Sudden cardiac deaths that occur on the athletic field in healthy-appearing sports participants are of great concern in the medical and lay communities. These deaths are probably secondary to ventricular tachyarrhythmias. The issue of how to handle athletes who have tachyarrhythmias identified by Holter monitor is currently unresolved. In addition, there are limited data available to guide physicians toward an approach to managing these arrhythmias in athletes who appear to be healthy. Therefore, it is difficult for physicians to determine which athletes may participate in sporting events and which should be restricted in their activities. Biffi and colleagues studied the clinical relevance of ventricular tachyarrhythmias in a large prospective evaluation of an athletic population.

The case records from the Institute of Sports Science were reviewed, and 355 athletes were identified who met one of the following inclusion criteria: (1) three or more premature ventricular depolarizations (PVDs) on a resting 12-lead electrocardiogram (ECG) or (2) a history of palpitations. Each athlete was evaluated with a medical history and a physical examination, 12-lead ECG, 24-hour Holter monitor, two-dimensional echocardiography, symptom-limited exercise ECG, and chest radiography. The Holter monitor was placed during the athletes' training period and was recorded for at least one hour of their normal training session.

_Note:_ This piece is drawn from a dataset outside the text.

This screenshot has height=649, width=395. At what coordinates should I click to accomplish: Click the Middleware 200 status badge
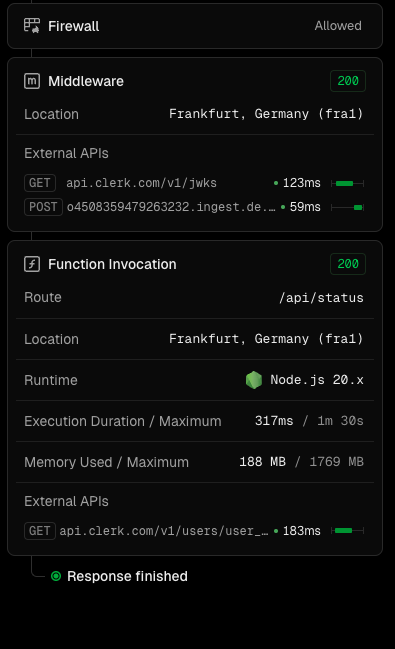(348, 81)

Athletes with frequent or complex PVDs were given a more extensive cardiac evaluation.

The 355 participants were divided into three groups. Group A had at least 2,000 PVDs and at least one nonsustained ventricular tachycardia (NSVT) per 24 hours (71 athletes); group B had 100 to 2,000 PVDs without NSVT per 24 hours (153 athletes); and group C had fewer than 100 PVDs without NSVT per 24 hours (131 athletes). Cardiac abnormalities were discovered in only 7 percent (26 athletes) of the study population. Participants with cardiac abnormalities were more likely to be in group A, with no abnormalities discovered in group C. Only the participants in group A were excluded from participating in competition. During the follow-up period, which had a mean of eight years, there was one cardiac death in group A, occurring when an athlete participated in a competitive field hockey game against medical advice. There were no deaths in groups B and C.

The authors conclude that frequent and complex ventricular tachyarrhythmias are common in trained athletes and are usually not associated with underlying cardiac disease. These ventricular tachyarrhythmias, when unassociated with cardiovascular abnormalities, are not clinically significant and do not, by themselves, justify disqualifying the athlete from competition.